Por que a norma existe
A regra aprovada pelo BCB e CMN busca evitar que instituições sem autorização para atuar como bancos — por exemplo, fintechs ou outras sociedades — usem termos como “banco”, “bancário” ou similares, de modo a não induzir o público a erro. Isso vale para nome fantasia, razão social, marca, domínios de internet e em qualquer forma de comunicação ou apresentação ao público.
A medida tem como objetivo proteger consumidores que poderiam confundir empresas autorizadas com bancos tradicionais, garantindo mais clareza sobre o tipo de instituição e regulamentos que a regem. A norma aplica-se independentemente dos serviços que a empresa já presta.
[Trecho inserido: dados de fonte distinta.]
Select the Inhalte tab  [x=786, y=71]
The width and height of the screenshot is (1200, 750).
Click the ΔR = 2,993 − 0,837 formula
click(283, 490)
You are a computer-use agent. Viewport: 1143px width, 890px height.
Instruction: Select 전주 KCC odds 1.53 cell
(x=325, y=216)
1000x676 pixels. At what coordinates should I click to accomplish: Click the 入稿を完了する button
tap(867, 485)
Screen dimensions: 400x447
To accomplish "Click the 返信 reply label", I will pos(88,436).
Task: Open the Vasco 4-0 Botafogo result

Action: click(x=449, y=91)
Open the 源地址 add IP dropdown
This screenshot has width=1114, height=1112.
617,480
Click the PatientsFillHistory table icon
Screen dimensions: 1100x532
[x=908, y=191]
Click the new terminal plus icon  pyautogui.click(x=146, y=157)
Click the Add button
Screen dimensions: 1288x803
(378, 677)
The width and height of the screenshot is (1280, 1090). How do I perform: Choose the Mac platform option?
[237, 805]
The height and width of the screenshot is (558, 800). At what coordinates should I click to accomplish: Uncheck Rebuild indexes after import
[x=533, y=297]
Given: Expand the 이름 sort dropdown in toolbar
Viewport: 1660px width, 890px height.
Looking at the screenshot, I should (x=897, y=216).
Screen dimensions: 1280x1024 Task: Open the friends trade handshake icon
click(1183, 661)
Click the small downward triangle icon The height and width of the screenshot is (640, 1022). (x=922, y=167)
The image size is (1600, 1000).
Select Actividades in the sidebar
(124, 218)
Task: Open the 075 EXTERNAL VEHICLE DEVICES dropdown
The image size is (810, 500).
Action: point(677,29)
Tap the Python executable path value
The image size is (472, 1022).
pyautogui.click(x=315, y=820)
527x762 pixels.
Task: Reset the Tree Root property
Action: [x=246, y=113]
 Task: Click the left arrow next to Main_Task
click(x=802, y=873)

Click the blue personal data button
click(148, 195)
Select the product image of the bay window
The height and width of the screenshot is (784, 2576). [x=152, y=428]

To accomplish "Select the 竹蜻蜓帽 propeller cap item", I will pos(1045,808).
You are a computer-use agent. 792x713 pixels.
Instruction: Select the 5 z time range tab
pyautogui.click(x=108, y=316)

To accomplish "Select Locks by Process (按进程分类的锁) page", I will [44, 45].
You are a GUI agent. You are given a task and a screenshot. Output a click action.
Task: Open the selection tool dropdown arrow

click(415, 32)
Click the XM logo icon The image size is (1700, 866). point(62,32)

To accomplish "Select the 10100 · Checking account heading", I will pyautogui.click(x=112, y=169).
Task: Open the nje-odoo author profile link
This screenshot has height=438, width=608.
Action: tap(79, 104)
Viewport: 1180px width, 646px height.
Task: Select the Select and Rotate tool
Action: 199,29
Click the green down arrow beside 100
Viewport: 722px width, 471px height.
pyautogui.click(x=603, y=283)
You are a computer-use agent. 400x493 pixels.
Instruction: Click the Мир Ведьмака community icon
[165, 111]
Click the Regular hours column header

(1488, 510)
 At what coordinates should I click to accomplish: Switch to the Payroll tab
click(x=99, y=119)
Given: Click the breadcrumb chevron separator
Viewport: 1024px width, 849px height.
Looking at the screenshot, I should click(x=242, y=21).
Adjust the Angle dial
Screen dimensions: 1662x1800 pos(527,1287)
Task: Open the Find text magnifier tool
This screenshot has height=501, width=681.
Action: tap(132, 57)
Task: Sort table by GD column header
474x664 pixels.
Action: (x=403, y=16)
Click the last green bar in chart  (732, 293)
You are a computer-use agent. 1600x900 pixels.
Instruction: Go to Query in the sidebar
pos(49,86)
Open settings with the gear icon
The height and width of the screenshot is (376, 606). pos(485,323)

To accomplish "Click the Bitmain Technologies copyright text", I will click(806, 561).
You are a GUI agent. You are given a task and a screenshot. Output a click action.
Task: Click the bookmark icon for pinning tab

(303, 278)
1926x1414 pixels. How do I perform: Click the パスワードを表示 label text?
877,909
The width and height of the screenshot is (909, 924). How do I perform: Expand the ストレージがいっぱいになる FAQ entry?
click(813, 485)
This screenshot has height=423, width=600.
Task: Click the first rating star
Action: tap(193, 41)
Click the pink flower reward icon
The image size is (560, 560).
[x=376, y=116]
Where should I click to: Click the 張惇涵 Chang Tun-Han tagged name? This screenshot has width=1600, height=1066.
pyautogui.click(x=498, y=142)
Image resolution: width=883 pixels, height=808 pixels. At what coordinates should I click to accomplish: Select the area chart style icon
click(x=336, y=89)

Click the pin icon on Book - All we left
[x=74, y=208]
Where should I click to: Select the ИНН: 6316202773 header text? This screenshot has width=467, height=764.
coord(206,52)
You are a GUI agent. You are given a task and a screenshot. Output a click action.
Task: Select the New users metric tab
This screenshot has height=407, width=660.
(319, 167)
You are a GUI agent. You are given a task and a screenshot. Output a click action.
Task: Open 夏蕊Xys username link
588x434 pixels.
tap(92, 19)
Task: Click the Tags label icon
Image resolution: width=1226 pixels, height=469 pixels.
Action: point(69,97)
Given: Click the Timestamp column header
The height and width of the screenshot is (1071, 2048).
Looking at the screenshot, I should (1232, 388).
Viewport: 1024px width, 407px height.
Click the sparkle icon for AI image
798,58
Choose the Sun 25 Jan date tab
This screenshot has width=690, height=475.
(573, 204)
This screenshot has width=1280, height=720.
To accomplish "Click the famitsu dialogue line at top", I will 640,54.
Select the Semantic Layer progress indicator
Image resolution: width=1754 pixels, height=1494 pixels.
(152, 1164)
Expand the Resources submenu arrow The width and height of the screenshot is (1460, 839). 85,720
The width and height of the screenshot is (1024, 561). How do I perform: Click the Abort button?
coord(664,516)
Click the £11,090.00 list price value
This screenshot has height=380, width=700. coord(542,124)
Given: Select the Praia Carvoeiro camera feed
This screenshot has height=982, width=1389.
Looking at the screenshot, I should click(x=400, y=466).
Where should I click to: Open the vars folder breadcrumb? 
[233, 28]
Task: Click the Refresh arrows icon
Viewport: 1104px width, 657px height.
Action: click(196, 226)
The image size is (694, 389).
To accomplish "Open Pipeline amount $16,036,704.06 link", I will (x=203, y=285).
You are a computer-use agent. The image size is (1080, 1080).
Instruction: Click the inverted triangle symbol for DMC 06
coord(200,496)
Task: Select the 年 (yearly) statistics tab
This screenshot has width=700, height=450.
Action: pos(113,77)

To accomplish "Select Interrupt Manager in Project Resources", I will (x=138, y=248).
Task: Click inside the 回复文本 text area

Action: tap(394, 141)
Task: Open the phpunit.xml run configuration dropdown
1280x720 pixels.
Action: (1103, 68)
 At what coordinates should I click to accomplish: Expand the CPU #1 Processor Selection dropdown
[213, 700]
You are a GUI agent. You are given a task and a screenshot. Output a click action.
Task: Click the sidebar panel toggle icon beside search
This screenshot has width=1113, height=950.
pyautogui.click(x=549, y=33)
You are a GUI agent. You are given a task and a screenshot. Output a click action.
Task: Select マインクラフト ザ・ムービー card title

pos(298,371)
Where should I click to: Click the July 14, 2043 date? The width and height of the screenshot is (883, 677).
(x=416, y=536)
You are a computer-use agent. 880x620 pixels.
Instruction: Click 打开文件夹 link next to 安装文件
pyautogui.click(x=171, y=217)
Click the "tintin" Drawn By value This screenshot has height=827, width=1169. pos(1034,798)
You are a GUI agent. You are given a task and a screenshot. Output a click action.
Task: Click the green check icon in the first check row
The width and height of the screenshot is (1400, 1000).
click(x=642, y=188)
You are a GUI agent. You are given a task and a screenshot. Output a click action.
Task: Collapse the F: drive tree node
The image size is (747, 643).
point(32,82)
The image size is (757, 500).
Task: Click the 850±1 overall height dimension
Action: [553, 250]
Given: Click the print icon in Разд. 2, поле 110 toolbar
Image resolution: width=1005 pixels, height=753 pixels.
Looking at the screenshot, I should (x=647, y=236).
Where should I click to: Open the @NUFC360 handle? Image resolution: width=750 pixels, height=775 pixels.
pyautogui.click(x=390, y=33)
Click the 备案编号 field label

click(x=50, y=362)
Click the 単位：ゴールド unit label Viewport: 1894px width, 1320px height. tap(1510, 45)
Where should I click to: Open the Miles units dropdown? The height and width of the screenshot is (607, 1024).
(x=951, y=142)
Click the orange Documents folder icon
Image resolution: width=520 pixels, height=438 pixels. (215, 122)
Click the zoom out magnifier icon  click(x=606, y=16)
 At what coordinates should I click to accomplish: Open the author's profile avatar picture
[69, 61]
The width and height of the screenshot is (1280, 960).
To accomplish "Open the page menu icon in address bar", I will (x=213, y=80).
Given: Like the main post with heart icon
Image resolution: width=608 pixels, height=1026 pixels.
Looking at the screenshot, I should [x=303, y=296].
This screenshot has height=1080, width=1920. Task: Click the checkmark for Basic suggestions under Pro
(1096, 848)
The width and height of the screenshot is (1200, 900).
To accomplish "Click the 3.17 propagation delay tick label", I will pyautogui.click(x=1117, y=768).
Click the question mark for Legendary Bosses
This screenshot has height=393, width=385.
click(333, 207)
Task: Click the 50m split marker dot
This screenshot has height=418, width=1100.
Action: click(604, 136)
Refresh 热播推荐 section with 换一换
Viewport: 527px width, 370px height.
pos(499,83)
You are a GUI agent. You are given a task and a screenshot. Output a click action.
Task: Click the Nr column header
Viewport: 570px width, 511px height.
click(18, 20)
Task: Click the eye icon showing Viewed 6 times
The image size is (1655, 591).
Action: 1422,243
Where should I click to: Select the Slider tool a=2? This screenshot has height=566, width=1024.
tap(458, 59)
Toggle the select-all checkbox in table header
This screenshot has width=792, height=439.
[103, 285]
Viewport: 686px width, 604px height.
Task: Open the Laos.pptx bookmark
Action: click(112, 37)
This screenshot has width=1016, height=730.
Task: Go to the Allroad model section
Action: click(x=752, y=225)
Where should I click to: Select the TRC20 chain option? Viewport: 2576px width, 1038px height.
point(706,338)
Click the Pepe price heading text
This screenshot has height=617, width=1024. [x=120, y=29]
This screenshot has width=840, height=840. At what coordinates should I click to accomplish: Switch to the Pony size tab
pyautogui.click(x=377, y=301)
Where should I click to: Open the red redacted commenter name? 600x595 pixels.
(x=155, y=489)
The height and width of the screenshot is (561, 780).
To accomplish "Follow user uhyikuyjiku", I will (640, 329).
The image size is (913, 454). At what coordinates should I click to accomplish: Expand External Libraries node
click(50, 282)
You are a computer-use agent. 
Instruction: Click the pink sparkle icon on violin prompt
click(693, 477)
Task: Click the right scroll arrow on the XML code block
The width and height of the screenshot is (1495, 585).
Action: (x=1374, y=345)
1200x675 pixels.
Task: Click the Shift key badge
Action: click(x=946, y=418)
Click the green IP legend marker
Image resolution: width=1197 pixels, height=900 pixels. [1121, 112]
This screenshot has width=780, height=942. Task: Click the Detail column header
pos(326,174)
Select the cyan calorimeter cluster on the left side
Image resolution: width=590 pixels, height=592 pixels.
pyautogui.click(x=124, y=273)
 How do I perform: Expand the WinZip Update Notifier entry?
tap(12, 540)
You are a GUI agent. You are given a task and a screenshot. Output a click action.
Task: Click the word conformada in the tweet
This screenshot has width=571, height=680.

Situação operacional do Nubank em 2025
Embora a mudança da marca para “Nu” gere ruído de entendimento público, a fintech mantém performance financeira e operacional consistente. Em seu balanço referente ao terceiro trimestre de 2025, a controladora Nu Holdings Ltd. reportou lucro líquido de US$ 783 milhões — cerca de R$ 4,2 bilhões considerando câmbio médio recente — o que representa alta de 39% ao ano.
No mesmo período a receita total ultrapassou US$ 4,17 bilhões, outra marca recorde. A base de clientes global alcançou 127 milhões, com aproximadamente 110,1 milhões no Brasil. Essas cifras ajudam a explicar porque o Nubank mantinha visibilidade de “banco popular” — e por que a nova norma exige correção de imagem.
A estratégia da empresa segue voltada à ampliação de sua base e à consolidação como fintech digital de grande escala, com serviços de pagamento, crédito e investimentos.